Immigration not part of official duties? That’s not stopping candidates from running ads about it
The migrant caravan in Mexico headed for the U.S. is still months away from reaching the border, but it’s showing up everywhere on television in the final days of this campaign season.
The ads feature darkened, threatening images of immigrant caravans, dark-skinned people throwing rocks, crowds rioting.
Some are federal ads, broadcast and tweeted by everyone from President Donald Trump to congressional candidates. But others are Republican ads in state races, from the North Carolina Supreme Court to the state Senate and House – offices that have no control over federal immigration policy.
Steven Greene, a political science professor at North Carolina State University, said the candidates and outside groups airing the ads are betting voters don’t know the difference.
“We know that Democrats have been energized by Donald Trump for the past year and a half – are ready and raring to vote – and Republicans are afraid their voters are going to stay home,” Greene said. “It seems that, at this time, immigration is the issue that might be most likely to motivate them.
“You make whatever argument works for you,” he added.

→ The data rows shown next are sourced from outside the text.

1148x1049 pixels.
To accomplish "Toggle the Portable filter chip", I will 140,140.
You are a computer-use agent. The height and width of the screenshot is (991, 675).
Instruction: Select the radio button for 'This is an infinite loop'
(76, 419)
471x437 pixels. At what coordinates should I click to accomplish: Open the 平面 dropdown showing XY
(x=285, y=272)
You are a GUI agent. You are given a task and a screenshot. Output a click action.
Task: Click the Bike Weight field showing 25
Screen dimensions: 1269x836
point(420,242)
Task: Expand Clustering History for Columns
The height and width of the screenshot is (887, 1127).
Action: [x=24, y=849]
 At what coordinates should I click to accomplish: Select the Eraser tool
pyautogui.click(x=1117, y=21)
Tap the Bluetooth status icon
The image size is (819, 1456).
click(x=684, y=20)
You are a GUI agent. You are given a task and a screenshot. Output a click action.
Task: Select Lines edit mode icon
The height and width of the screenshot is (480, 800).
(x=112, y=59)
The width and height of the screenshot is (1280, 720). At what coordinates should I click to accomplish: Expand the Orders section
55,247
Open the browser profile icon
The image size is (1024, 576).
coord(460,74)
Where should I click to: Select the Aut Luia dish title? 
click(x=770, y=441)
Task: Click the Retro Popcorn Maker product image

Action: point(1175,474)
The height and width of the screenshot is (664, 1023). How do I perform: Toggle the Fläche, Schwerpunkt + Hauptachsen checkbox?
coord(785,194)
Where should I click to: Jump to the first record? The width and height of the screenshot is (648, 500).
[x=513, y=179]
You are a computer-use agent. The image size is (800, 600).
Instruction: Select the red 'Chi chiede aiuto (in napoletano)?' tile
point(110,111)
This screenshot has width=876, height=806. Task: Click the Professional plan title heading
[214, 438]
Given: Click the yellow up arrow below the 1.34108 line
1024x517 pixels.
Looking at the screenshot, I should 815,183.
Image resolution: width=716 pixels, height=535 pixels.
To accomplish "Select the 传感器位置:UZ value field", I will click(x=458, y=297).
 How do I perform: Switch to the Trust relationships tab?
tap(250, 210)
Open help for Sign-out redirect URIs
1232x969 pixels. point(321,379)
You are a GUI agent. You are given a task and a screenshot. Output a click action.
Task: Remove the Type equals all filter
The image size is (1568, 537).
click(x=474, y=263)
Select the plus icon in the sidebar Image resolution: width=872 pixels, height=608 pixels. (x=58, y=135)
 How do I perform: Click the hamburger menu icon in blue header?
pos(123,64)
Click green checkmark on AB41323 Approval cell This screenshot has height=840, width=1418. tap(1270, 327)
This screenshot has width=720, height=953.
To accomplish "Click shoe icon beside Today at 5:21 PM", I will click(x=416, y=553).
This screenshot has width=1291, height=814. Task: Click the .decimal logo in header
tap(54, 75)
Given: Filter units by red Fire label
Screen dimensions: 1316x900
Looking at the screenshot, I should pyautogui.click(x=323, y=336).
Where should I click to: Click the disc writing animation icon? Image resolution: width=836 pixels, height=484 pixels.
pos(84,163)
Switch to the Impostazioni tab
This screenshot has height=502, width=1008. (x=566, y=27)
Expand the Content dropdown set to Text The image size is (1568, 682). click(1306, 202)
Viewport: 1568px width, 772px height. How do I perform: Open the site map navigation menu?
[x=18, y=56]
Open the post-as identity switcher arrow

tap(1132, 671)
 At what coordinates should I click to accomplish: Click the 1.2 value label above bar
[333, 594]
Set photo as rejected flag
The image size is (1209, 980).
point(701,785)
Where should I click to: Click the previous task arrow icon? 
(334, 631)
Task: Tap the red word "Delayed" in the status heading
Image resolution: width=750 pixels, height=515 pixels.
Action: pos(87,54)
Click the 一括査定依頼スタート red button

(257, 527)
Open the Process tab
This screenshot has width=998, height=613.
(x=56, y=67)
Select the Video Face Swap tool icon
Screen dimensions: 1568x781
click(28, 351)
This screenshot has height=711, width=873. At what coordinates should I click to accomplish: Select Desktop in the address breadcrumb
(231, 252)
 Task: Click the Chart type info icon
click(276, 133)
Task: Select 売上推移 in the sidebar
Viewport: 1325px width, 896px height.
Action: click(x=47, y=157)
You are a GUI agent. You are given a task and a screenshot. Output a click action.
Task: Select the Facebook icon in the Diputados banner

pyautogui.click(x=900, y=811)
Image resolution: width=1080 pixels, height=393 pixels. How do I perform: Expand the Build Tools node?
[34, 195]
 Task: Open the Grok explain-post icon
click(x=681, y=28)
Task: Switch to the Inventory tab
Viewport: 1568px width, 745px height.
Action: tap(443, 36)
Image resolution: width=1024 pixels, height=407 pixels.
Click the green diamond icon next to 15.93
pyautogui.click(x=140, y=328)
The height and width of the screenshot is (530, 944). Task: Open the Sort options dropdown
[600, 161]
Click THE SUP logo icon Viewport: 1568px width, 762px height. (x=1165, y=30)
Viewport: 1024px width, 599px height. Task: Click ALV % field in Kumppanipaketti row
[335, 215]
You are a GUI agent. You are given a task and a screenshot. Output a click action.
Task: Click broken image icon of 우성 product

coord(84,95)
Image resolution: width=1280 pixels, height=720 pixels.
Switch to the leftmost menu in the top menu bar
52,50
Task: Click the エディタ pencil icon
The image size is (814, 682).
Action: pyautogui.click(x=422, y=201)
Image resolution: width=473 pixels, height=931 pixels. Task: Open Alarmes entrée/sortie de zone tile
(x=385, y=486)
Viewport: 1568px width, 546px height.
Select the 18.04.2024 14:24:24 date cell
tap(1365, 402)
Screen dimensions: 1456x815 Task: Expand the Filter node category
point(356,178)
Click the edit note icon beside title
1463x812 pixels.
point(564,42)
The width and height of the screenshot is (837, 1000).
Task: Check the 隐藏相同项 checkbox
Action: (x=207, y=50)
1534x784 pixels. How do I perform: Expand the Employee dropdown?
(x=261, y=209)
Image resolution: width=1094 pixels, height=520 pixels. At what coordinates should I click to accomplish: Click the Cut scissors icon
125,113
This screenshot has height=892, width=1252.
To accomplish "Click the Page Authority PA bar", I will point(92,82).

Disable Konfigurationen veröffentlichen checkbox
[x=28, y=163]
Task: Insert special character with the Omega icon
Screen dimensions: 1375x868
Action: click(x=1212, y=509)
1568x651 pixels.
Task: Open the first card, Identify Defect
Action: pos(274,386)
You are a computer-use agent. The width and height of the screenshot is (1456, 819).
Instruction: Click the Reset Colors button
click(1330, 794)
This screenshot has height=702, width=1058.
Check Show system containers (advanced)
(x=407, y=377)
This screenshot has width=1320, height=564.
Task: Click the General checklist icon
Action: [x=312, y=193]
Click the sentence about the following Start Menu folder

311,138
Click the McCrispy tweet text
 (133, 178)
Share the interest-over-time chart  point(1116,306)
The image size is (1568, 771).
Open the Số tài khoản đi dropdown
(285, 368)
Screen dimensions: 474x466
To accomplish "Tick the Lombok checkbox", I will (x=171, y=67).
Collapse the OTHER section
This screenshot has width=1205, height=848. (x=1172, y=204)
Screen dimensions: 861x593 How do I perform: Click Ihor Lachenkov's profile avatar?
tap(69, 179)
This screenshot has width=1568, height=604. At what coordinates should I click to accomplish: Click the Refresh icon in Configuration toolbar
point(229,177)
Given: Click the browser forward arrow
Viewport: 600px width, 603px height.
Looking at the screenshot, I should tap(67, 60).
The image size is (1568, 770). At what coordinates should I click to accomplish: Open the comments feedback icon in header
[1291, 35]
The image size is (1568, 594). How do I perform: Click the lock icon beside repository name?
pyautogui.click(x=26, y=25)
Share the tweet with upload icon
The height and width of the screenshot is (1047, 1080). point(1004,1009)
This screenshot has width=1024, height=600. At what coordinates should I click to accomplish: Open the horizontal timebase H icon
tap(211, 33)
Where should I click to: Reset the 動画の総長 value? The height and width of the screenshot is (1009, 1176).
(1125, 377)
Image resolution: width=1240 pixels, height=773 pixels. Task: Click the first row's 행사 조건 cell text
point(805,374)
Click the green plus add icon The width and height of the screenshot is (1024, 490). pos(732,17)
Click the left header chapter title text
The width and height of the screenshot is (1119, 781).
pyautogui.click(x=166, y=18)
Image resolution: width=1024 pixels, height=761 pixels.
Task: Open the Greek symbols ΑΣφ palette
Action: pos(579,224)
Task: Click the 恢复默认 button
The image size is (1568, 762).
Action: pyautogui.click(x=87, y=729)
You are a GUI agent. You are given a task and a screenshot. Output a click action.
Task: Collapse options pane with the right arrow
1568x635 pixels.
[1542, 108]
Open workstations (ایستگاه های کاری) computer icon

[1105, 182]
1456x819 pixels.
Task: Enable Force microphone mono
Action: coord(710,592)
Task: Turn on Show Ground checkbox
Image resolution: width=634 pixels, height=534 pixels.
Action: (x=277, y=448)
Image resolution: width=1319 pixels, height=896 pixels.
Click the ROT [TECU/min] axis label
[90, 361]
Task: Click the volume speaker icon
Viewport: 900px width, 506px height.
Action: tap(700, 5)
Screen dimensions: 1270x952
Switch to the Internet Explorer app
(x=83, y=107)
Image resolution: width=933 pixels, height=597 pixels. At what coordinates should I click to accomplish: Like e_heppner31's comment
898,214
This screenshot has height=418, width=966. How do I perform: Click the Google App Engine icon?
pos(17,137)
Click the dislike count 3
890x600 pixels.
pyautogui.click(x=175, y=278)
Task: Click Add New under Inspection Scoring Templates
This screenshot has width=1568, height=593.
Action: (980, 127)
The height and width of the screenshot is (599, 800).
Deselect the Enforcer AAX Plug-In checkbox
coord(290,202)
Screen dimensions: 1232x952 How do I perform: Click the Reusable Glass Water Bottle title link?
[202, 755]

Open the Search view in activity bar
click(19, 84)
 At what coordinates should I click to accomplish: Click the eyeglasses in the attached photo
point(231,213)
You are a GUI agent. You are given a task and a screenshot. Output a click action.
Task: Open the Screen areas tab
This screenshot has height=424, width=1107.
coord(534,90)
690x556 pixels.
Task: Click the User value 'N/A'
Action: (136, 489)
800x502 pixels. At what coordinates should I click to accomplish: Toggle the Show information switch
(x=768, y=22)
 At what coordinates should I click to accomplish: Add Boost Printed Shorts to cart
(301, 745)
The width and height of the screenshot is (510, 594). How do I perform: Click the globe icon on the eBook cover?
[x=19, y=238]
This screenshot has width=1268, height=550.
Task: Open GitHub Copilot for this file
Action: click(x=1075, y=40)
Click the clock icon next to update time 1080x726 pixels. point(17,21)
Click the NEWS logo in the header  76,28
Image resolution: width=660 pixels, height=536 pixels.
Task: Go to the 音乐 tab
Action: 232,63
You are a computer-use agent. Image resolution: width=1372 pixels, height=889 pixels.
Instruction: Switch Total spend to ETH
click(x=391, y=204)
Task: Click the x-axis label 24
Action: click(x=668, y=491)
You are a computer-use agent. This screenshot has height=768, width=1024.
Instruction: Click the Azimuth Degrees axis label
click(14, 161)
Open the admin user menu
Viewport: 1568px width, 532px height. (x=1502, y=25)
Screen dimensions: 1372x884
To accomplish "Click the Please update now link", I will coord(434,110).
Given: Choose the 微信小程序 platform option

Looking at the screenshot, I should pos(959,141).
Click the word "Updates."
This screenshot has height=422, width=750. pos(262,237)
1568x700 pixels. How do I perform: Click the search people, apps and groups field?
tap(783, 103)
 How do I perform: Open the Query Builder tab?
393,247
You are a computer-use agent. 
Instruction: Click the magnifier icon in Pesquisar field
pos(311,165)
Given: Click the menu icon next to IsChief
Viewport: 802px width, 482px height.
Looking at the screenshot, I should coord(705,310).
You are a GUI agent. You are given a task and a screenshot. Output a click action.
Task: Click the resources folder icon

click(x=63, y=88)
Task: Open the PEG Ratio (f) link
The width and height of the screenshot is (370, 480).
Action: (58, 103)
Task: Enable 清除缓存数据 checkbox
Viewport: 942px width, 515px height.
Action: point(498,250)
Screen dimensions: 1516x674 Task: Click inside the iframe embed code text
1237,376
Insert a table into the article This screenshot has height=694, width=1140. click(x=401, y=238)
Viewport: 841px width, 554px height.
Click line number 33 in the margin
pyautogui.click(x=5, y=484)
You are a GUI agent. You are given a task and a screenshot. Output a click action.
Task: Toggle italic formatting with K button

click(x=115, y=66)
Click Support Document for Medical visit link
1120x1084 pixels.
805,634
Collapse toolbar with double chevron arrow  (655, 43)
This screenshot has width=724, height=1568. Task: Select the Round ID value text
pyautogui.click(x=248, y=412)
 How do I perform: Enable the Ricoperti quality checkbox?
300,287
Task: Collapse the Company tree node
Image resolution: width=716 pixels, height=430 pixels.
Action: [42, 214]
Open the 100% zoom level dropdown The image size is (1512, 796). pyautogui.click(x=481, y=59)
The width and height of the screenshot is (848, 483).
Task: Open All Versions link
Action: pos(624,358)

Other ads for state candidates label opponents as “dangerous” and “extremist.” One by a national political action committee claims a vote for any Democrat is a vote for socialism and chaos.
Greene called that laughable.
“What it does show is the power of negative partisanship these days,” he said, “trying to get people not to vote because they support you and the issues you care about but because the other side is so scary.”
This year’s campaign has been especially ugly, he said.
“We’ve always had negative ads – let’s be clear about that, probably since the 1780s – but just the fact that people are so motivated by their hatred and their fear of the other party, that is something that we’ve really seen an increase of in recent years, and I think these ads speak to that, unfortunately,” he said.